Horizon Power
- Type: Government-owned corporation
- Industry: Electricity
- Predecessor: Western Power Corporation
- Founded: 1 April 2006
- Founder: Government of Western Australia
- Headquarters: Bentley, Western Australia
- Area served: Western Australia
- Key people: Samantha Tough (Chairperson) Krystal Skinner (Acting CEO)
- Services: Electricity distribution
- Revenue: $676 million (2024)
- Net income: $15 million (2024)
- Number of employees: 611 (2024)
- Parent: Government of Western Australia
- Website: www.horizonpower.com.au

= Horizon Power =

Government power company in Western Australia

Horizon Power is a power company that provides power supplies to Western Australia owned by the Government of Western Australia.

Horizon Power was established on 1 April 2006 after Western Power Corporation was split up. It operates in the Pilbara, Kimberley, Gascoyne/Mid-West and Southern Goldfields-Esperance regions of Western Australia. Horizon Power's head office is in Karratha with regional offices in Broome, Kununurra, Carnarvon, Esperance and Port Hedland, and administrative support delivered from Perth.
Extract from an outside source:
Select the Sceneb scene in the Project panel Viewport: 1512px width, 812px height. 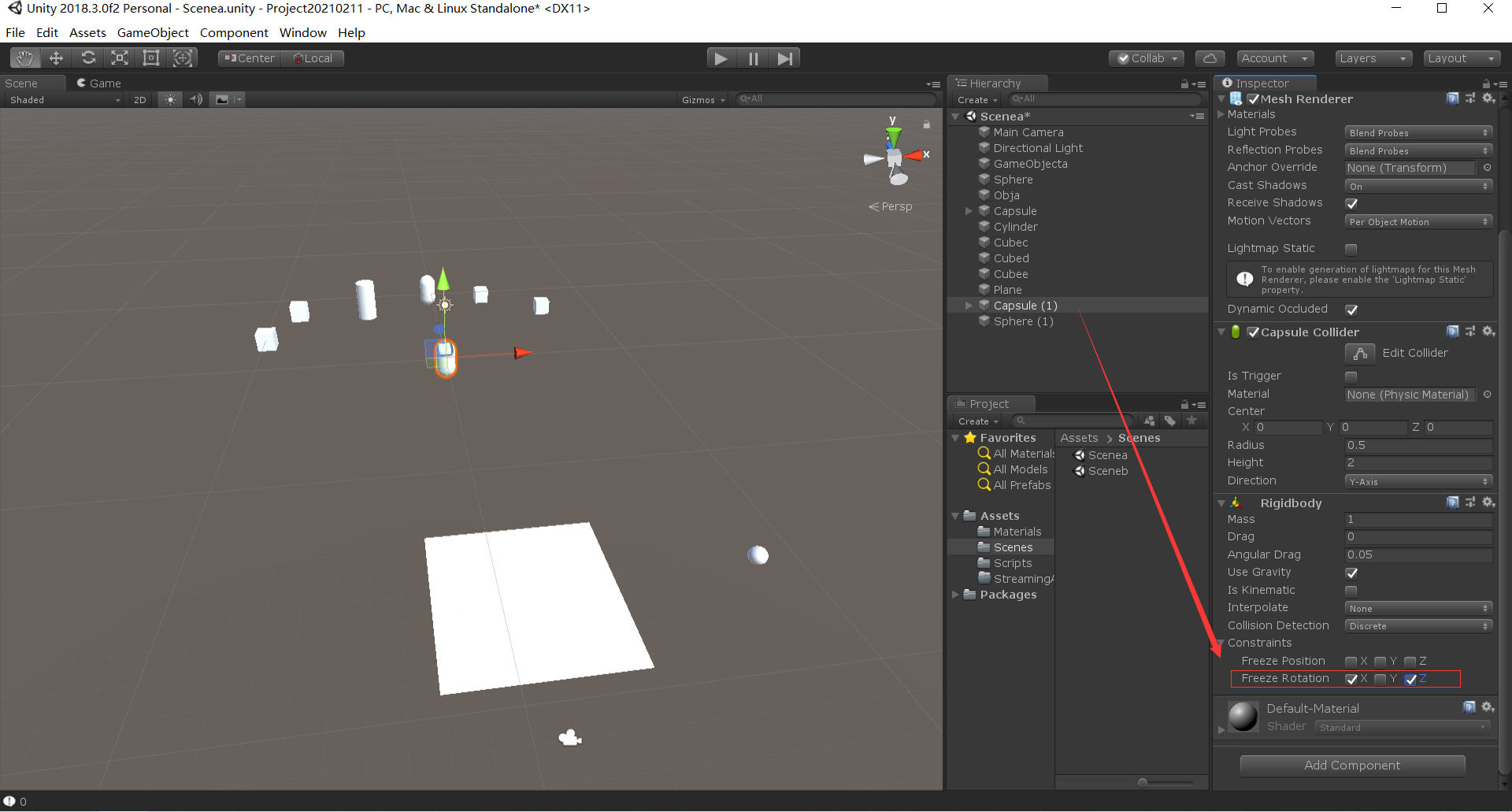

Horizon Power is responsible for delivering electricity to 47,000 connections, supplying more than 100,000 residents and more than 10,000 businesses in regional towns and remote communities. It manages 38 systems: the North West Interconnected System in the Pilbara and the connected network between Kununurra, Wyndham and Lake Argyle, and 34 stand-alone systems across regional Western Australia.

Its service area is approximately 2.3 million square kilometres, which means Horizon Power services the biggest area with the fewest customers in the world. For every 53.5 square kilometres of terrain, Horizon Power has one customer.